# TASK DETAILS
Duplicate the following lines character for character.

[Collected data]
>> start

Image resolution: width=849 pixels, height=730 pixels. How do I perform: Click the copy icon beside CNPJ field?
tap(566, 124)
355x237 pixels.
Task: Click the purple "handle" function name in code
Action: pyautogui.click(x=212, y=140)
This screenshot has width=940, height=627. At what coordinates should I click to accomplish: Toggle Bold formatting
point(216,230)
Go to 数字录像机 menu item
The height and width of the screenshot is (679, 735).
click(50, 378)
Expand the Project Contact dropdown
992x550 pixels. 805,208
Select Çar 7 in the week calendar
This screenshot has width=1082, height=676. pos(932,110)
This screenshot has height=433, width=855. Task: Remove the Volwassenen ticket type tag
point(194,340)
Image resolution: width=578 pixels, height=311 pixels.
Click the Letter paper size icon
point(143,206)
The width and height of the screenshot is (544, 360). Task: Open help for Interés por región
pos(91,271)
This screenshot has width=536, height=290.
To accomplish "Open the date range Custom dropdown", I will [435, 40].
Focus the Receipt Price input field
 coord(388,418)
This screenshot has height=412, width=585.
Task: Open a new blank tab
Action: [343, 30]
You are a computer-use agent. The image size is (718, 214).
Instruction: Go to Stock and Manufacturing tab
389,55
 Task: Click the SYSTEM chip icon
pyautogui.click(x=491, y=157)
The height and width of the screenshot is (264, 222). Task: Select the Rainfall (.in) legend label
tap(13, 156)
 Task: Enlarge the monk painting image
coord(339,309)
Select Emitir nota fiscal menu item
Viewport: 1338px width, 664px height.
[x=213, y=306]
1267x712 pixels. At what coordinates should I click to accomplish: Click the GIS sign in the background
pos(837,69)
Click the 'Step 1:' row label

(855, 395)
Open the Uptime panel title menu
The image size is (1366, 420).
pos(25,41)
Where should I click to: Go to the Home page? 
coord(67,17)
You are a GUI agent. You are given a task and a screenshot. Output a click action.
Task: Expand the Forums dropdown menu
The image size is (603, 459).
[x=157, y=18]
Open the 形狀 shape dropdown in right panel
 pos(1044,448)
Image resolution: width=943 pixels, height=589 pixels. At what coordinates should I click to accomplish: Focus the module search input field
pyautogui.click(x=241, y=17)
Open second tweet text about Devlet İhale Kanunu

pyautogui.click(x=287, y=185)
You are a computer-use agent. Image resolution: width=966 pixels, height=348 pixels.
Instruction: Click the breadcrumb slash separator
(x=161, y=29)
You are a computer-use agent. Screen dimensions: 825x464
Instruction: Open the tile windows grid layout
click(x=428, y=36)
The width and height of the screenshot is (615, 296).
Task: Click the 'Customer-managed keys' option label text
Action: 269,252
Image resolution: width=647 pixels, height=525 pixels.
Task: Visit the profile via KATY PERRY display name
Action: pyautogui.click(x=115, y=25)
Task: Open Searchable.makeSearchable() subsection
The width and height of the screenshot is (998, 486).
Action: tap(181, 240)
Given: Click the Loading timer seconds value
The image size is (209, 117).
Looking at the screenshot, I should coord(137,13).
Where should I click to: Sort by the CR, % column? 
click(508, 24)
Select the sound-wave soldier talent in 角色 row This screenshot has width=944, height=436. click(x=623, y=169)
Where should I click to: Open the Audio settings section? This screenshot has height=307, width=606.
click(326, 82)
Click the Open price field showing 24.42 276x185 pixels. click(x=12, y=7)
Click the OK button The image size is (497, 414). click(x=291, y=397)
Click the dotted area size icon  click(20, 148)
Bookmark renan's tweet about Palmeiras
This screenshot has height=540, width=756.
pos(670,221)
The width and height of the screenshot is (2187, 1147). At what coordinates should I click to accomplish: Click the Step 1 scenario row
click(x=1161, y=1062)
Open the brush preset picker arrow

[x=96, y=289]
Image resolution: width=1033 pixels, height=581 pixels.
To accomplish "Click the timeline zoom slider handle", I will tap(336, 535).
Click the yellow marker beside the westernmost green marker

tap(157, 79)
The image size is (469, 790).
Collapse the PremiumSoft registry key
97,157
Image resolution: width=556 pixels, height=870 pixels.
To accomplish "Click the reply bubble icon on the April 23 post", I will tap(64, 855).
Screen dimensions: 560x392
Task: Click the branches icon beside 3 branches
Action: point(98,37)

>> end

# RESPONSE TO THE EXERCISE
Image resolution: width=849 pixels, height=730 pixels. How do I perform: Click the copy icon beside CNPJ field?
tap(566, 124)
355x237 pixels.
Task: Click the purple "handle" function name in code
Action: pyautogui.click(x=212, y=140)
This screenshot has width=940, height=627. At what coordinates should I click to accomplish: Toggle Bold formatting
point(216,230)
Go to 数字录像机 menu item
The height and width of the screenshot is (679, 735).
click(50, 378)
Expand the Project Contact dropdown
992x550 pixels. 805,208
Select Çar 7 in the week calendar
This screenshot has width=1082, height=676. pos(932,110)
This screenshot has height=433, width=855. Task: Remove the Volwassenen ticket type tag
point(194,340)
Image resolution: width=578 pixels, height=311 pixels.
Click the Letter paper size icon
point(143,206)
The width and height of the screenshot is (544, 360). Task: Open help for Interés por región
pos(91,271)
This screenshot has width=536, height=290.
To accomplish "Open the date range Custom dropdown", I will [435, 40].
Focus the Receipt Price input field
 coord(388,418)
This screenshot has height=412, width=585.
Task: Open a new blank tab
Action: [343, 30]
You are a computer-use agent. The image size is (718, 214).
Instruction: Go to Stock and Manufacturing tab
389,55
 Task: Click the SYSTEM chip icon
pyautogui.click(x=491, y=157)
The height and width of the screenshot is (264, 222). Task: Select the Rainfall (.in) legend label
tap(13, 156)
 Task: Enlarge the monk painting image
coord(339,309)
Select Emitir nota fiscal menu item
Viewport: 1338px width, 664px height.
[x=213, y=306]
1267x712 pixels. At what coordinates should I click to accomplish: Click the GIS sign in the background
pos(837,69)
Click the 'Step 1:' row label

(855, 395)
Open the Uptime panel title menu
The image size is (1366, 420).
pos(25,41)
Where should I click to: Go to the Home page? 
coord(67,17)
You are a GUI agent. You are given a task and a screenshot. Output a click action.
Task: Expand the Forums dropdown menu
The image size is (603, 459).
[x=157, y=18]
Open the 形狀 shape dropdown in right panel
 pos(1044,448)
Image resolution: width=943 pixels, height=589 pixels. At what coordinates should I click to accomplish: Focus the module search input field
pyautogui.click(x=241, y=17)
Open second tweet text about Devlet İhale Kanunu

pyautogui.click(x=287, y=185)
You are a computer-use agent. Image resolution: width=966 pixels, height=348 pixels.
Instruction: Click the breadcrumb slash separator
(x=161, y=29)
You are a computer-use agent. Screen dimensions: 825x464
Instruction: Open the tile windows grid layout
click(x=428, y=36)
The width and height of the screenshot is (615, 296).
Task: Click the 'Customer-managed keys' option label text
Action: 269,252
Image resolution: width=647 pixels, height=525 pixels.
Task: Visit the profile via KATY PERRY display name
Action: pyautogui.click(x=115, y=25)
Task: Open Searchable.makeSearchable() subsection
The width and height of the screenshot is (998, 486).
Action: tap(181, 240)
Given: Click the Loading timer seconds value
The image size is (209, 117).
Looking at the screenshot, I should coord(137,13).
Where should I click to: Sort by the CR, % column? 
click(508, 24)
Select the sound-wave soldier talent in 角色 row This screenshot has width=944, height=436. click(x=623, y=169)
Where should I click to: Open the Audio settings section? This screenshot has height=307, width=606.
click(326, 82)
Click the Open price field showing 24.42 276x185 pixels. click(x=12, y=7)
Click the OK button The image size is (497, 414). click(x=291, y=397)
Click the dotted area size icon  click(20, 148)
Bookmark renan's tweet about Palmeiras
This screenshot has height=540, width=756.
pos(670,221)
The width and height of the screenshot is (2187, 1147). At what coordinates should I click to accomplish: Click the Step 1 scenario row
click(x=1161, y=1062)
Open the brush preset picker arrow

[x=96, y=289]
Image resolution: width=1033 pixels, height=581 pixels.
To accomplish "Click the timeline zoom slider handle", I will tap(336, 535).
Click the yellow marker beside the westernmost green marker

tap(157, 79)
The image size is (469, 790).
Collapse the PremiumSoft registry key
97,157
Image resolution: width=556 pixels, height=870 pixels.
To accomplish "Click the reply bubble icon on the April 23 post", I will tap(64, 855).
Screen dimensions: 560x392
Task: Click the branches icon beside 3 branches
Action: point(98,37)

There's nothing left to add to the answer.